Provided records below:

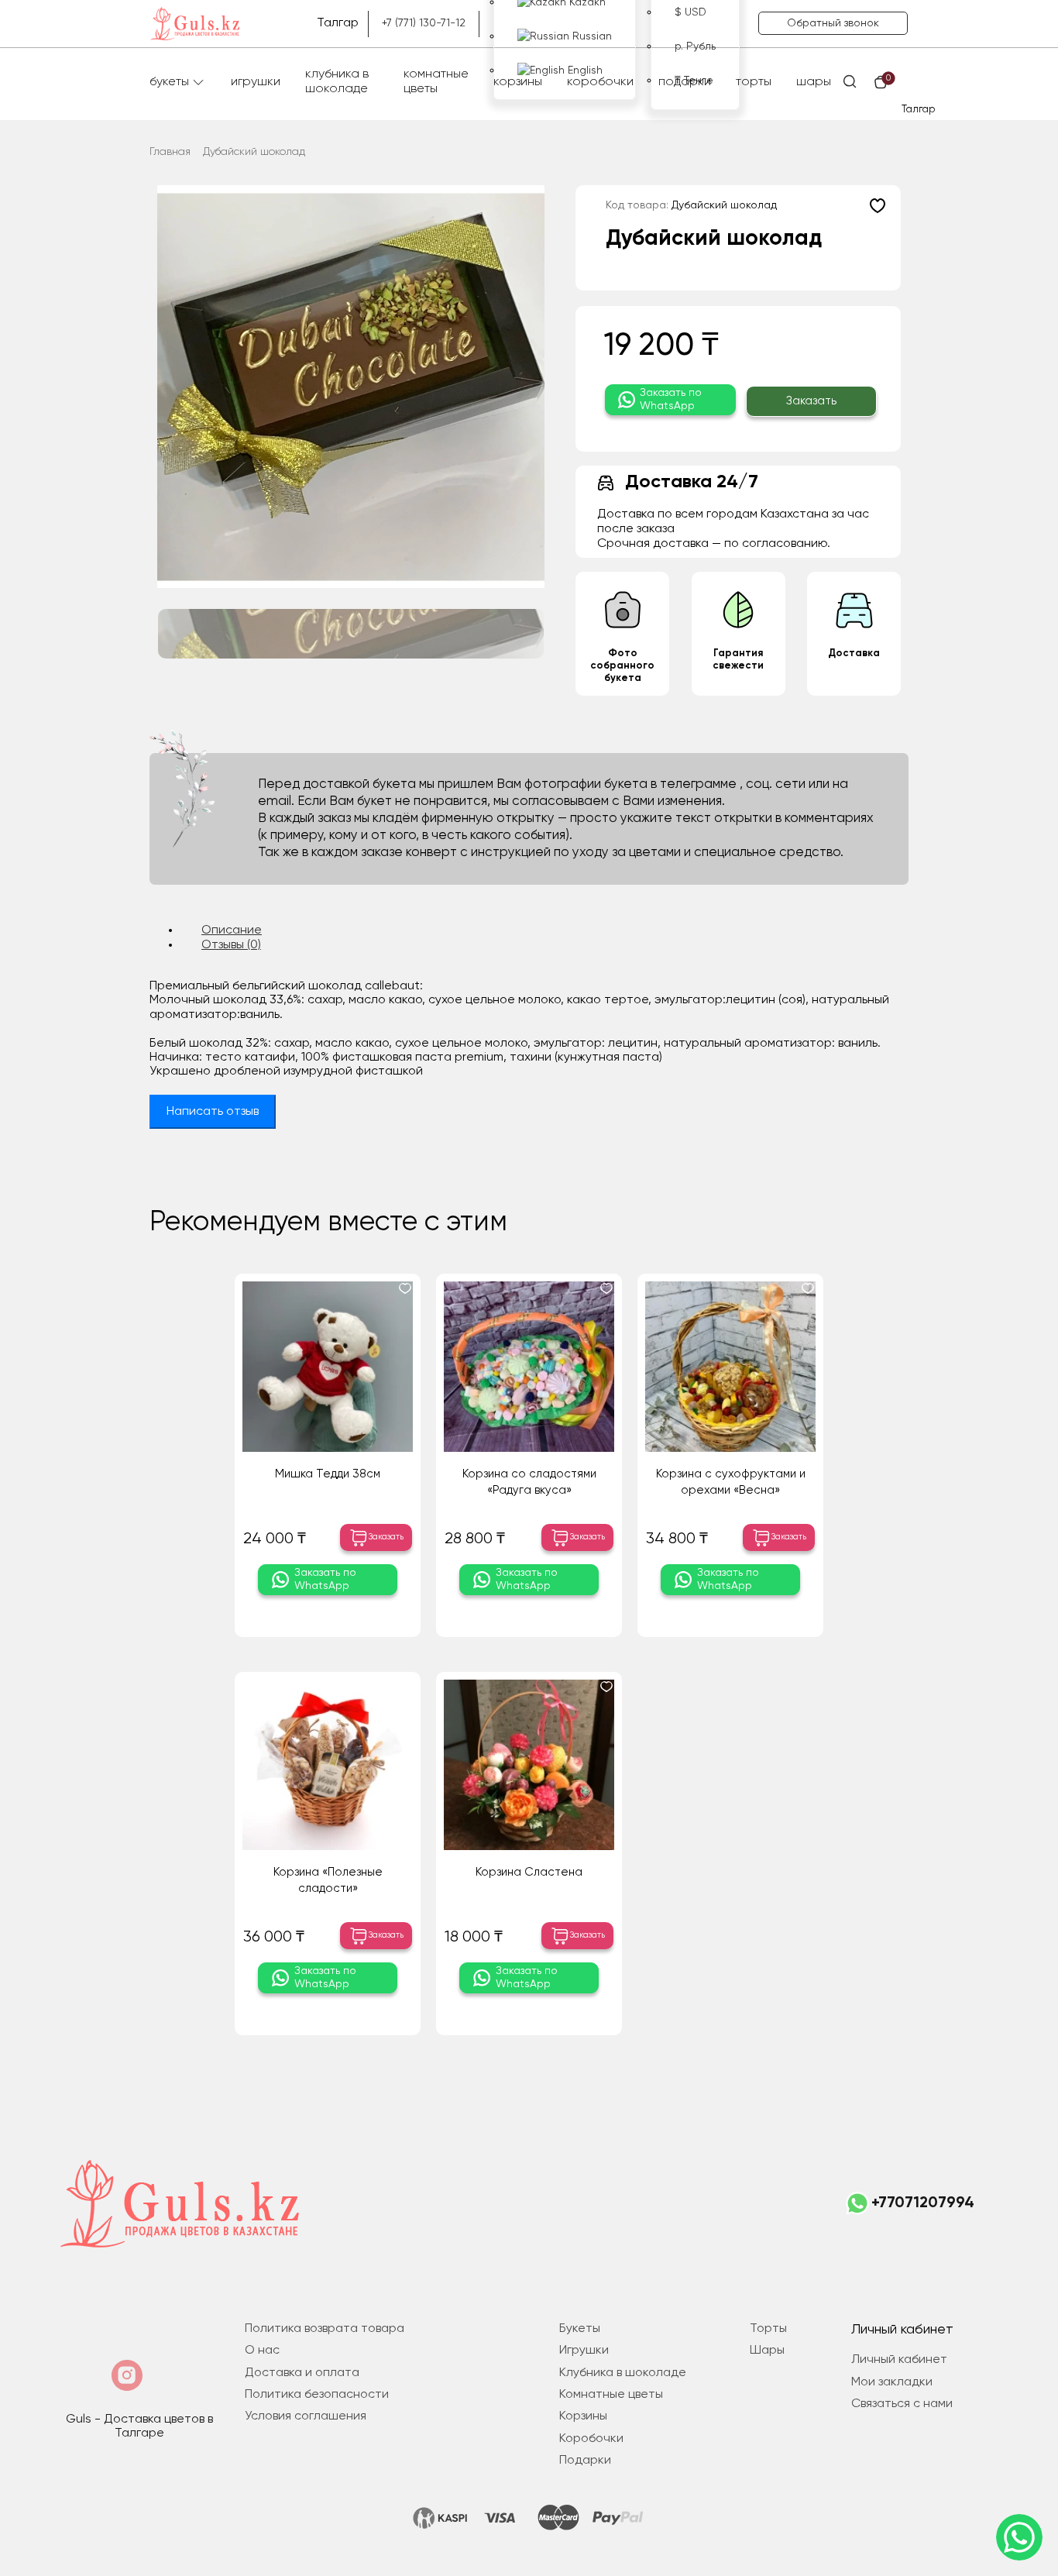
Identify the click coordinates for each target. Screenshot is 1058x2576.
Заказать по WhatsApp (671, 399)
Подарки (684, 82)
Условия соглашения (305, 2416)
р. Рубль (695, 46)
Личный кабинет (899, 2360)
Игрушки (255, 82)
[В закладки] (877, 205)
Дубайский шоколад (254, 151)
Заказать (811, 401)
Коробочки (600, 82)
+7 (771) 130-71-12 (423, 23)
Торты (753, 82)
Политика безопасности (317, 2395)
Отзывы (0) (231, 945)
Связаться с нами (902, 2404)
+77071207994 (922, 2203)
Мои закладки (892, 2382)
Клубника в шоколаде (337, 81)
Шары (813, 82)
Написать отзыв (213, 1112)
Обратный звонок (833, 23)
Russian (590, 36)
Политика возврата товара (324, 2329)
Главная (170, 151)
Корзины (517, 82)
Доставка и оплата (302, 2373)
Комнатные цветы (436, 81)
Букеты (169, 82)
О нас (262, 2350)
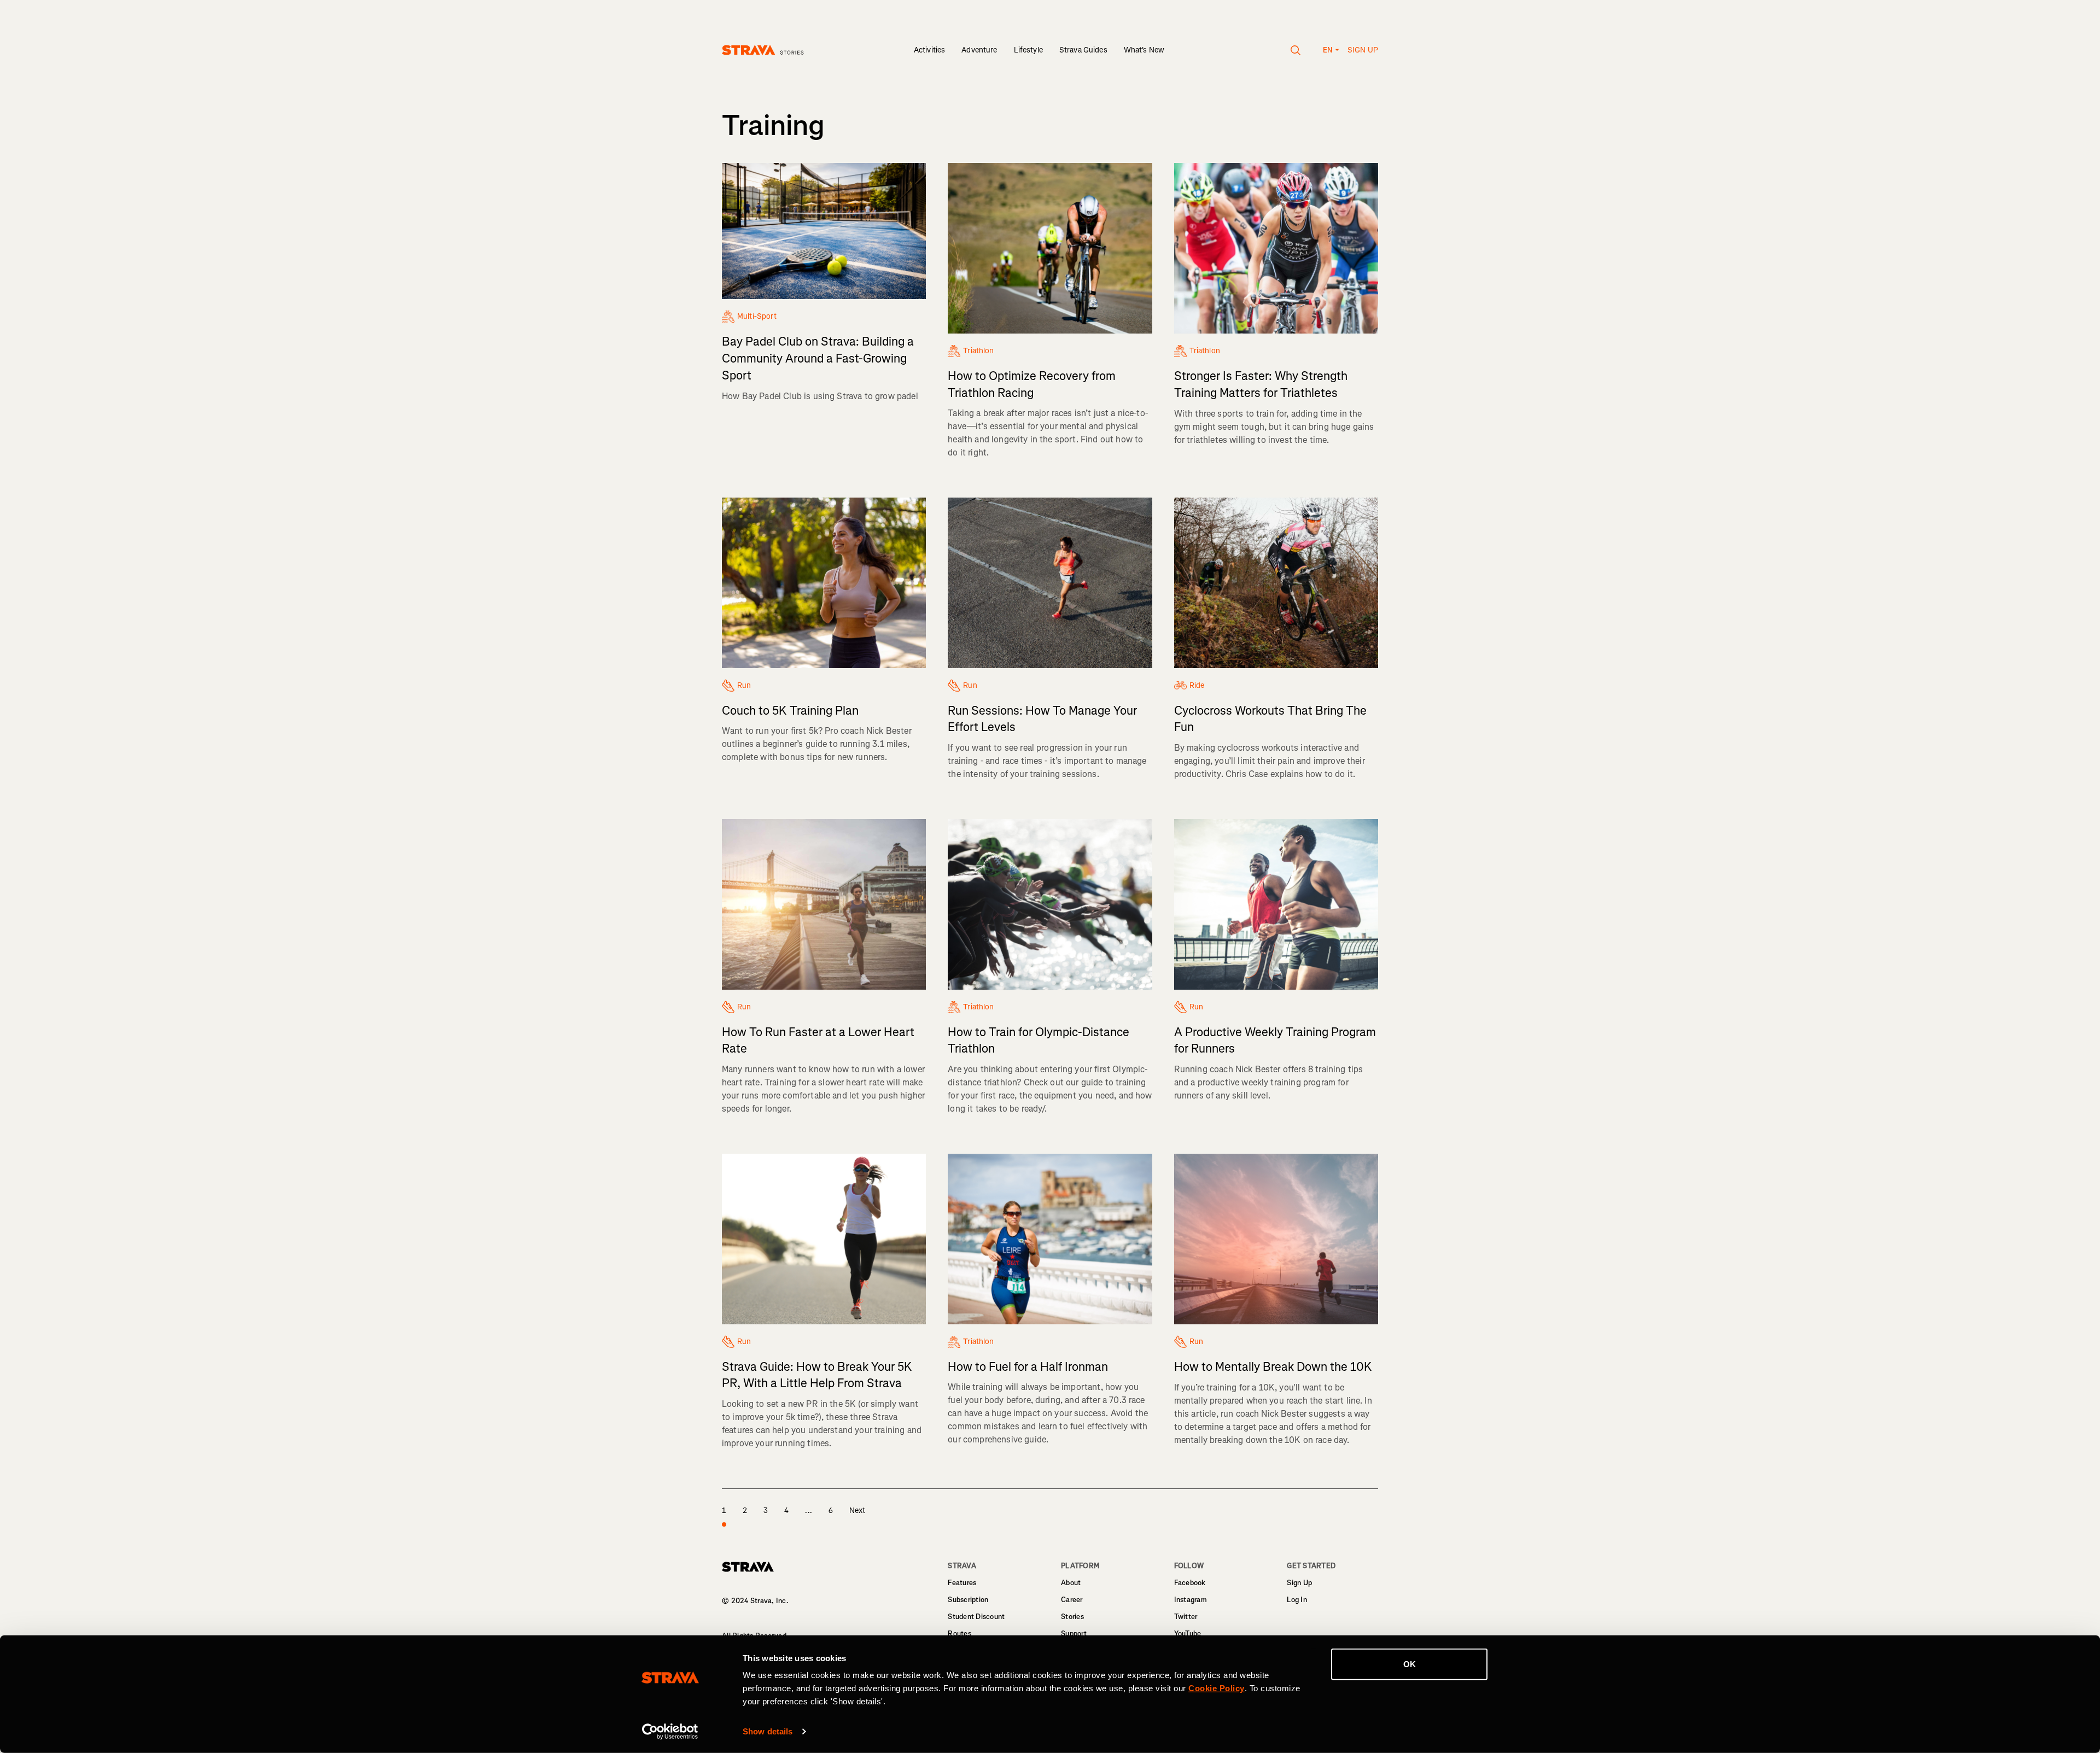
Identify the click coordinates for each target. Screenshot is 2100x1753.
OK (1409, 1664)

End of Provided records.

What to produce>
Your copy should match the entries exactly, minus the pictures.

Written answer>
Identify the click coordinates for each target. Screenshot is 1058x2576.
Заказать по WhatsApp (671, 399)
Подарки (684, 82)
Условия соглашения (305, 2416)
р. Рубль (695, 46)
Личный кабинет (899, 2360)
Игрушки (255, 82)
[В закладки] (877, 205)
Дубайский шоколад (254, 151)
Заказать (811, 401)
Коробочки (600, 82)
+7 (771) 130-71-12 (423, 23)
Торты (753, 82)
Политика безопасности (317, 2395)
Отзывы (0) (231, 945)
Связаться с нами (902, 2404)
+77071207994 (922, 2203)
Мои закладки (892, 2382)
Клубника в шоколаде (337, 81)
Шары (813, 82)
Написать отзыв (213, 1112)
Обратный звонок (833, 23)
Russian (590, 36)
Политика возврата товара (324, 2329)
Главная (170, 151)
Корзины (517, 82)
Доставка и оплата (302, 2373)
Комнатные цветы (436, 81)
Букеты (169, 82)
О нас (262, 2350)
Identify the click coordinates for each target. Screenshot is 2100x1753.
OK (1409, 1664)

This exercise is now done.